On April 4, 2024, the FDA approved ide-cel for adult patients with relapsed/refractory multiple myeloma who have received 2 or more prior lines of therapy, including a proteasome inhibitor (PI), an immunomodulatory agent (IMiD), and an anti-CD38 monoclonal antibody. This regulatory decision was supported by findings from the phase 3 KarMMa-3 trial (NCT03651128), in which treatment with ide-cel led to a 51% reduction in the risk of disease progression or death compared with standard therapy in this patient population (HR, 0.49; 95% CI, 0.38-0.64; P < .0001).

The definition of relapsed/refractory multiple myeloma is constantly evolving with the addition of new therapies to the treatment armamentarium as oncologists aim to deliver the most effective treatment strategies to patients earlier in the disease course, Patel says. For instance, quadruplet regimens are now used in the upfront setting, which has shifted the roles of novel agents, such as CAR T-cell therapies and bispecific antibodies, Patel explains. Clinical trials such as KarMMa-3 have demonstrated that patients receiving the best available therapies in earlier treatment lines are typically not as refractory as those receiving them in later lines of therapy, and therefore may experience superior treatment outcomes, Patel notes. However, patients typically develop triple class–exposed disease by the third-line setting because of the use of anti-CD38 antibodies, PIs, and IMiDs in earlier lines of therapy. This means that it is possible for patients to display relapsed/refractory disease in earlier lines of therapy, Patel emphasizes.

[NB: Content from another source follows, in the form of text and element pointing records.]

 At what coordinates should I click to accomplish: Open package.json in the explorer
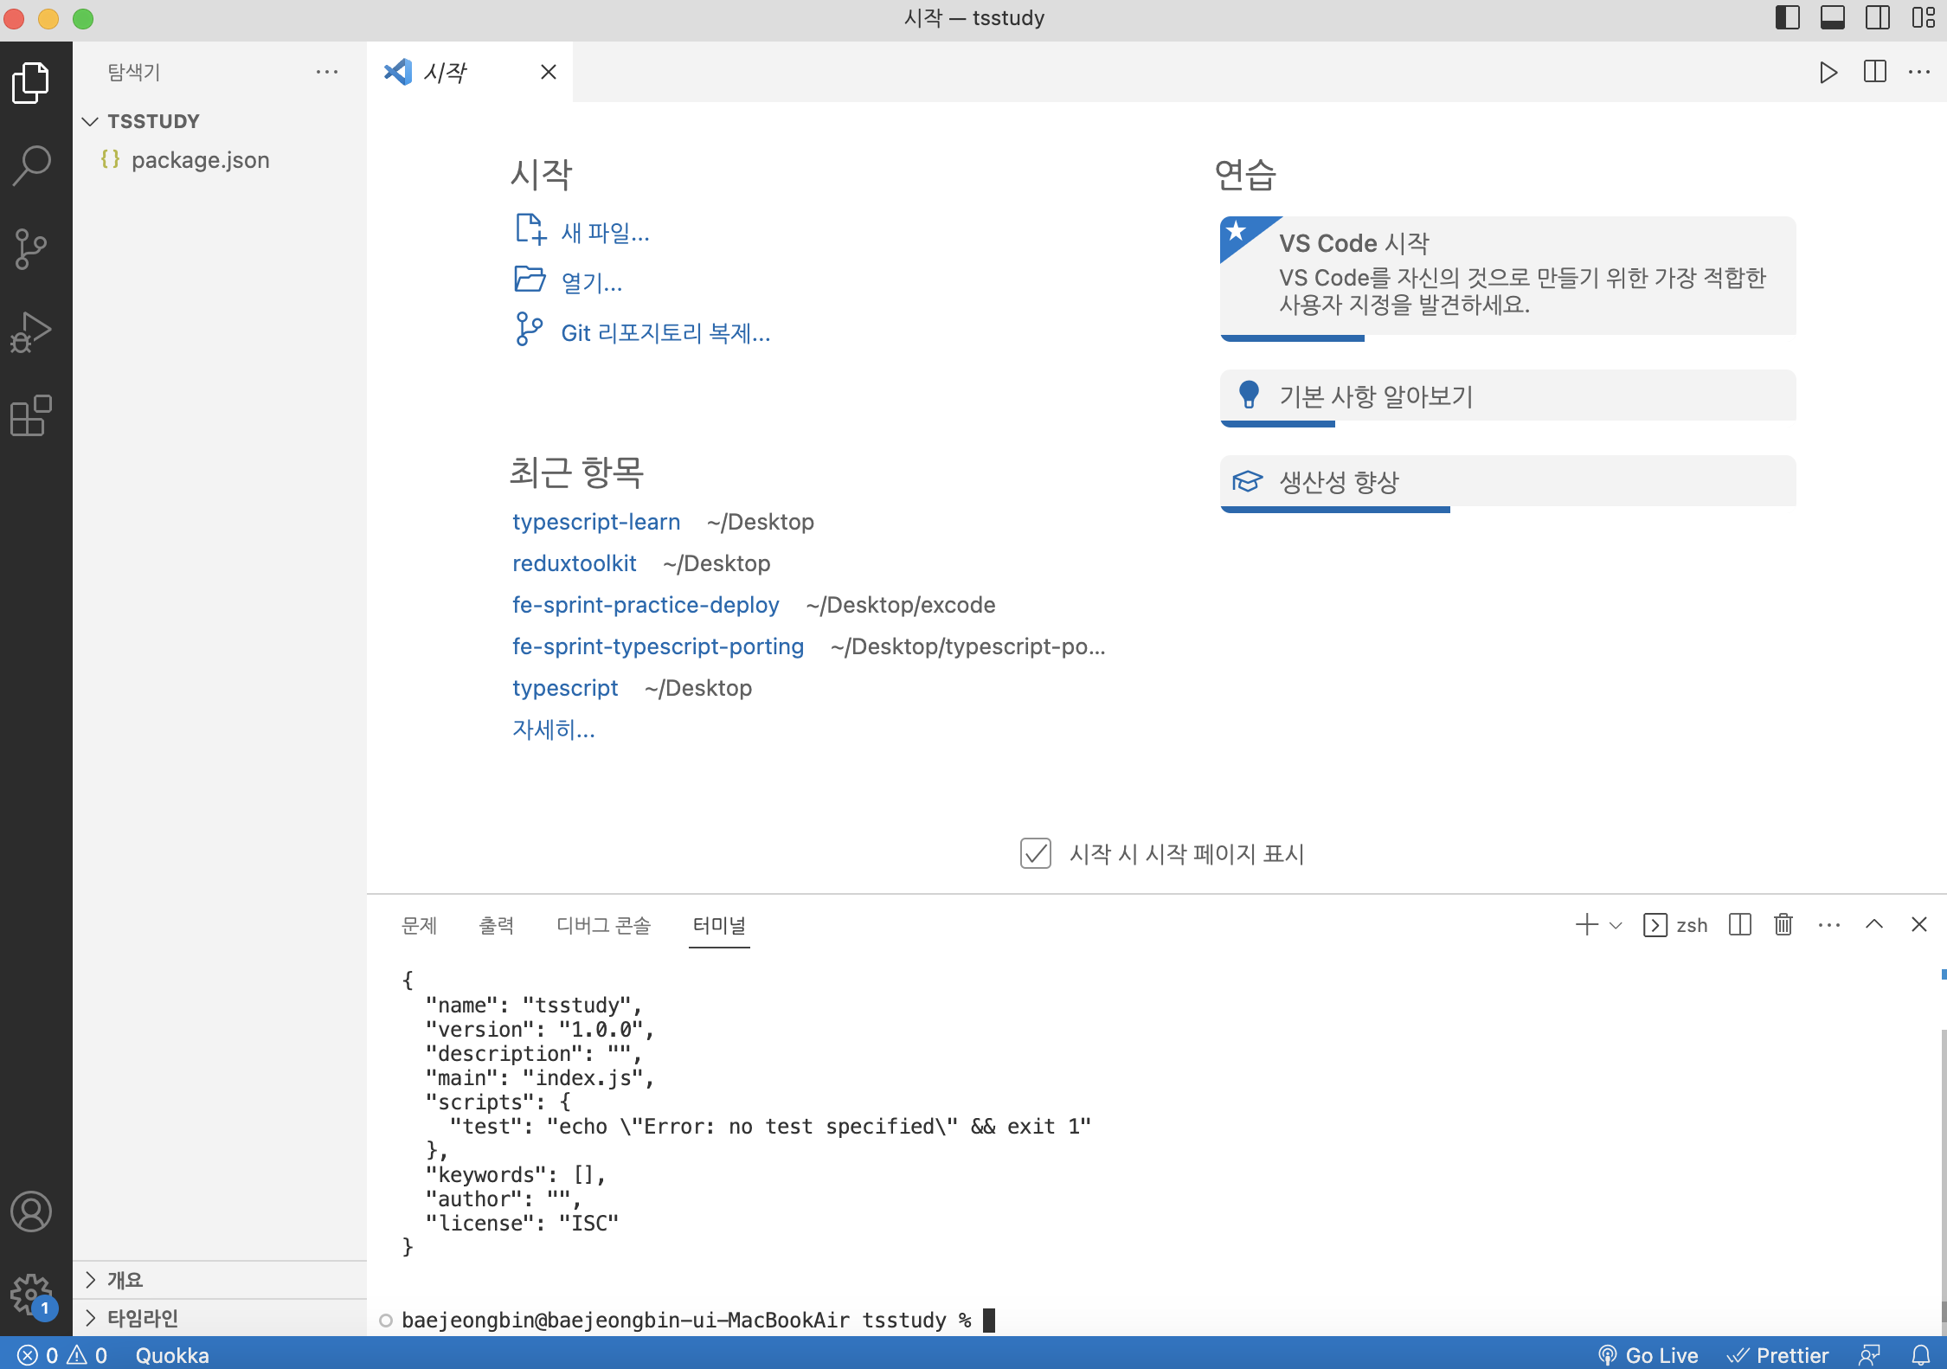(200, 160)

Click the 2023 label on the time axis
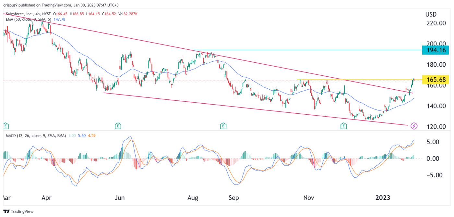tap(383, 198)
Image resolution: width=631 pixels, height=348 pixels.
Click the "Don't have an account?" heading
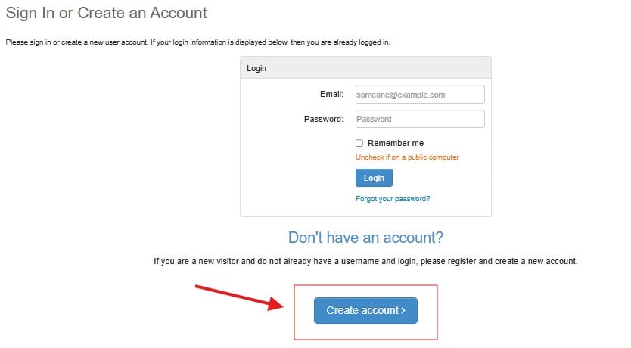pos(365,238)
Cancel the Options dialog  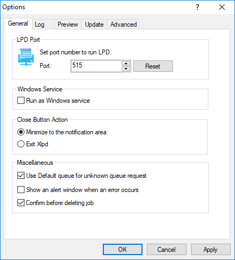pyautogui.click(x=166, y=250)
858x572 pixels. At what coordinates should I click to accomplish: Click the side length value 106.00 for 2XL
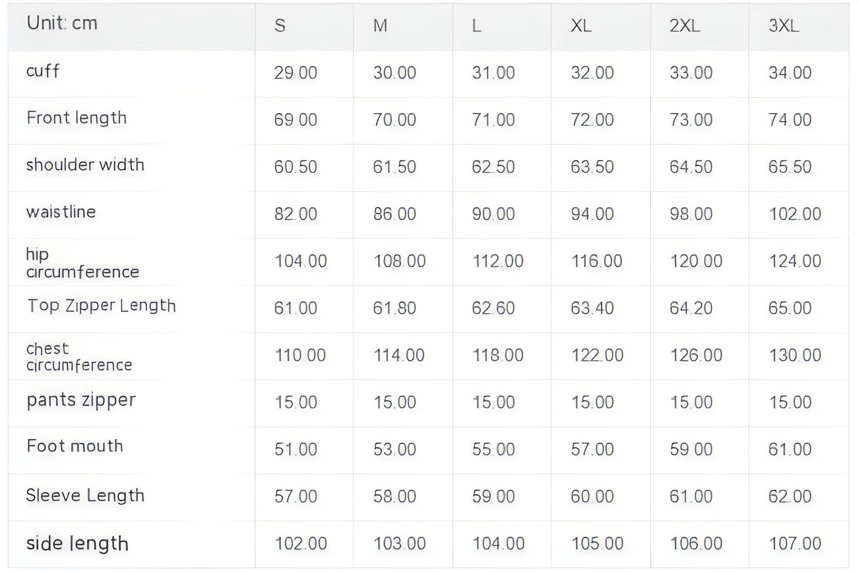[696, 544]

The FDA approval of ide-cel in triple class–exposed disease is significant because it provides a novel treatment option for patients who would otherwise have a limited number of effective subsequent treatment options, according to Patel. Continued expansion of the multiple myeloma treatment arsenal has both benefits and drawbacks, and it is important to continue to develop therapies that patients are eligible to receive when they would derive the most benefit, Patel concludes.